Medien : ARD kürzt Harald Schmidt den Urlaub

Joachim Huber

Ob Harald Schmidt das verkraftet? Der ARD-Entertainer muss seinen Urlaub um zweieinhalb Wochen verkürzen. Geplant war Relaxen vom 24. Juni bis Anfang September. Jetzt muss Schmidt bereits am 17. August wieder die „Harald Schmidt Show“ machen. Ursache: Der „Tarifvertrag“ zwischen Entertainer und ARD sieht 71 Sendungen in diesem Jahr vor. Das bedeutet regelmäßige Arbeit am Mittwoch und auch am Donnerstag. Nun hat die ARD den „Scheibenwischer“ doch auf dem Donnerstag belassen und sich zuletzt erlaubt, Teil vier von „Speer und Er“ zu platzieren. Diese Programmplanung verhindert, dass Schmidt in der ersten Jahreshälfte ausreichend Shows produziert. „Darum wurde Herrn Schmidt jetzt der Sommerurlaub gekürzt“, wird Bernd Möllemann von der ARD-Programmdirektion in der „BamS“ zitiert.
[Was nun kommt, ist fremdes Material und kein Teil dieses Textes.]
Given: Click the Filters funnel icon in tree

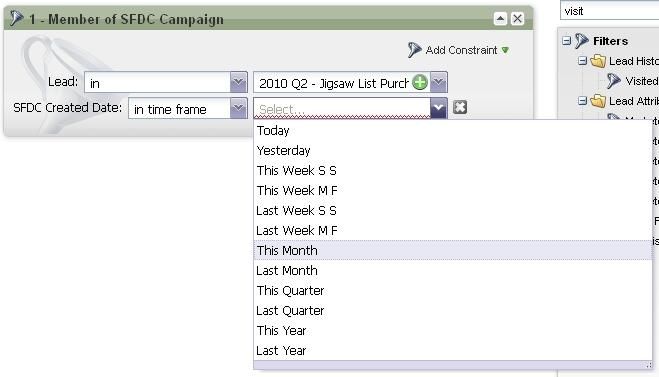Looking at the screenshot, I should (582, 41).
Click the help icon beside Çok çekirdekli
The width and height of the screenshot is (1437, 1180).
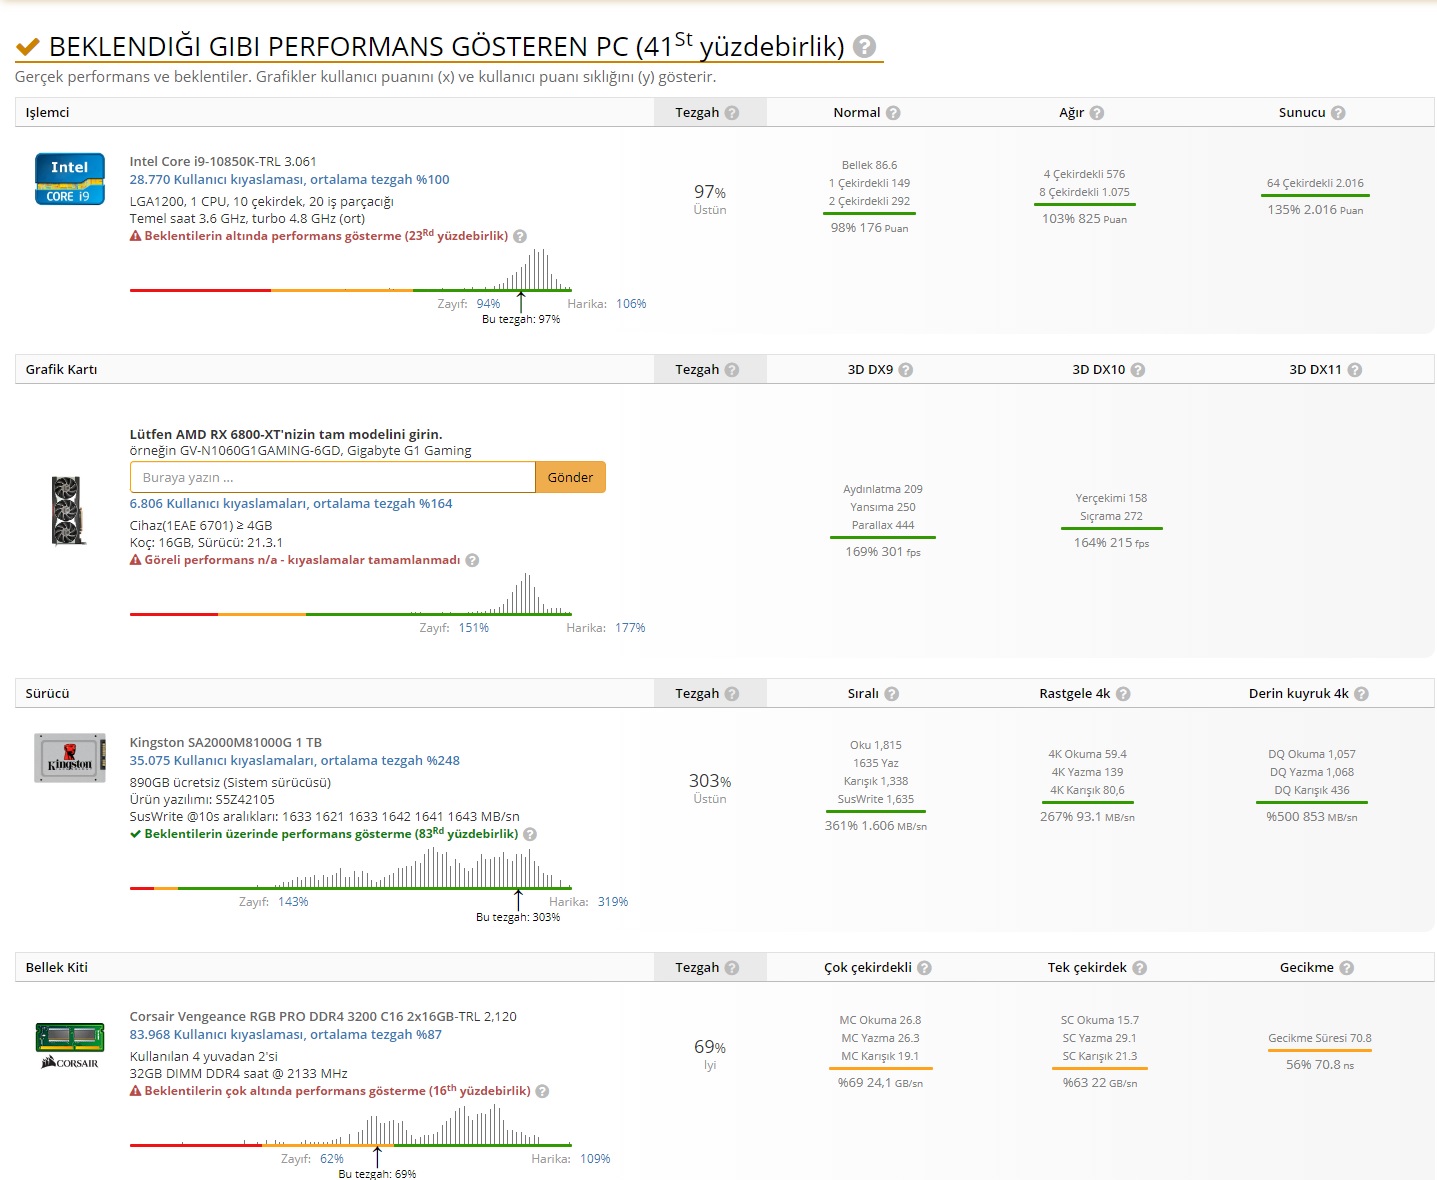(925, 968)

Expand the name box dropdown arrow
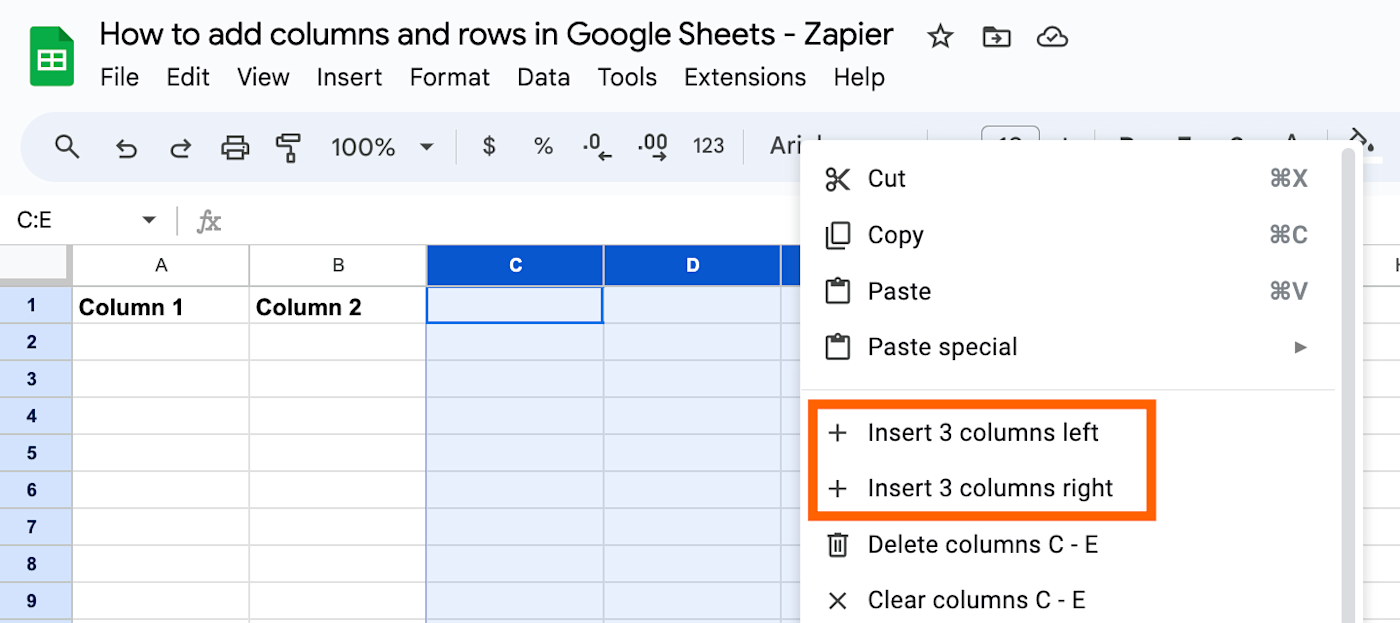149,220
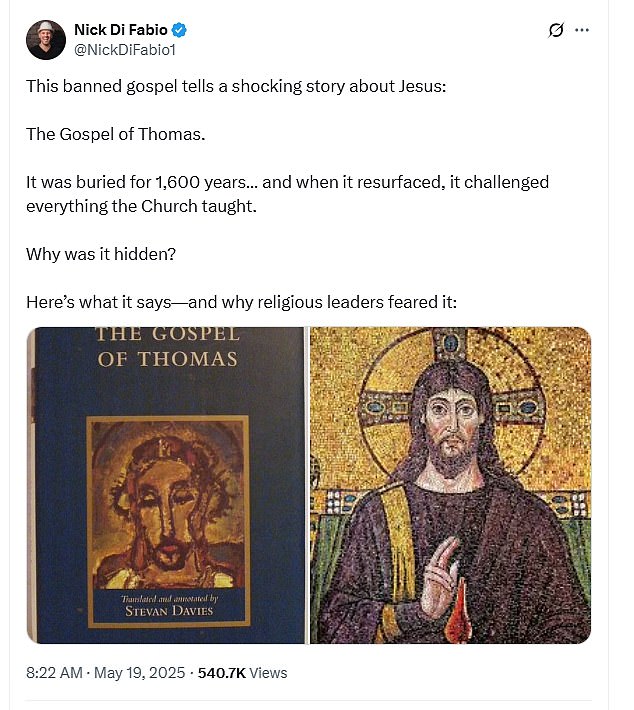Click the "The Gospel of Thomas." text line

tap(115, 134)
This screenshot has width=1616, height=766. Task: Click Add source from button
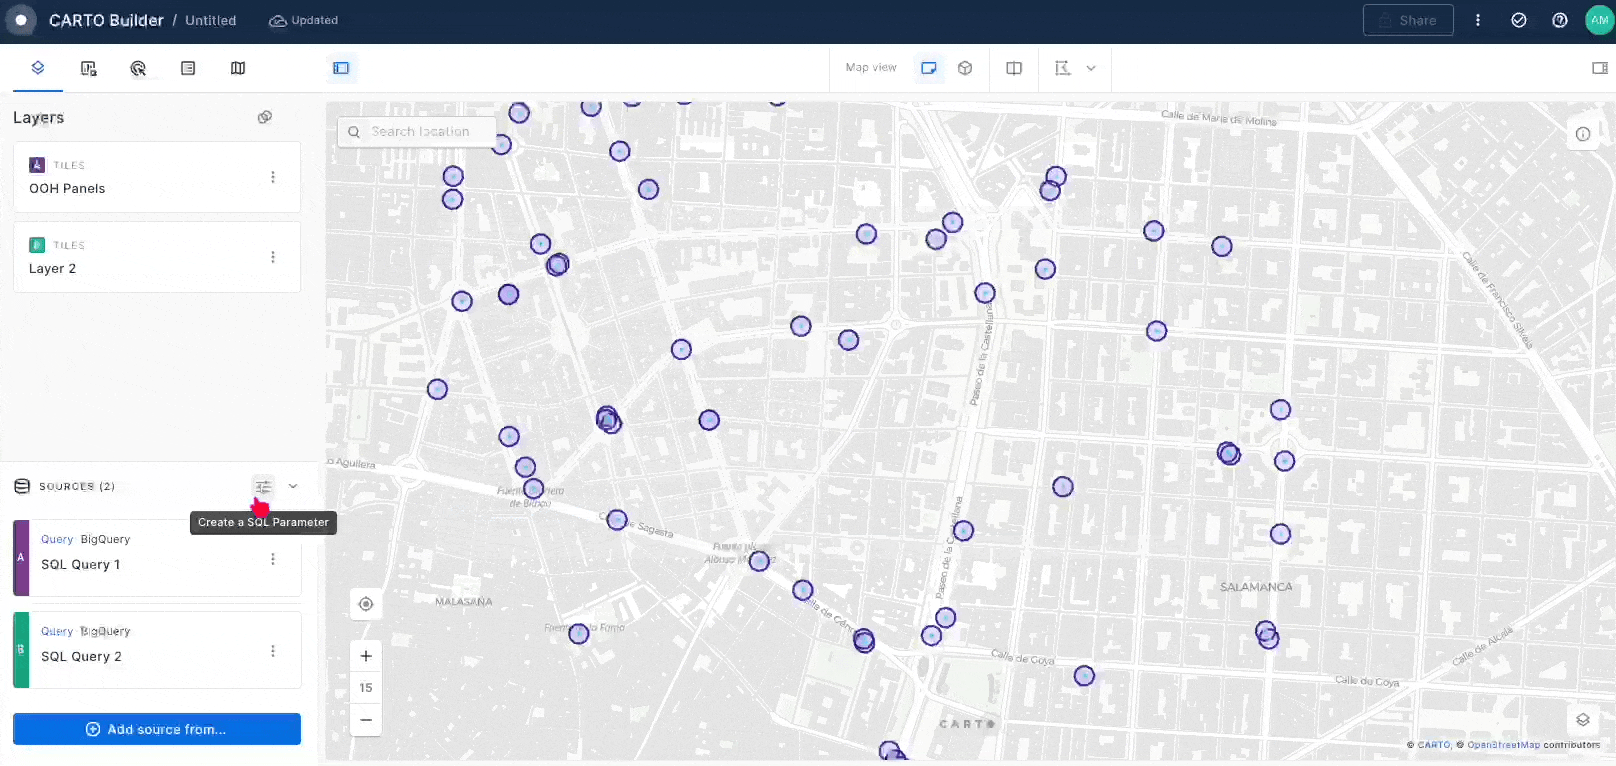click(157, 729)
Würde der Schmidt-Urlaub nicht gekürzt, käme am Jahresende nicht die vereinbarte Zahl von 71 Sendungen heraus. Da ist Ärger programmiert, zumal Schmidt als herausragend bezahlter Mitarbeiter der ARD gilt. Dass die „Harald Schmidt Show“ am Donnerstag zu einer Zitterpartie geworden ist, hat dem Zuspruch nicht genutzt. Ein Stammpublikum will gepflegt sein. Die Schmidt-Euphorie vom Jahresanfang mit 2,3 Millionen Zuschauern hat gelitten. Die Ausgabe vom vergangenen Mittwoch sahen noch 1,16 Millionen – ein Tiefpunkt. Auch das wird die ARD motiviert haben, Schmidt zur Arbeit anzuhalten.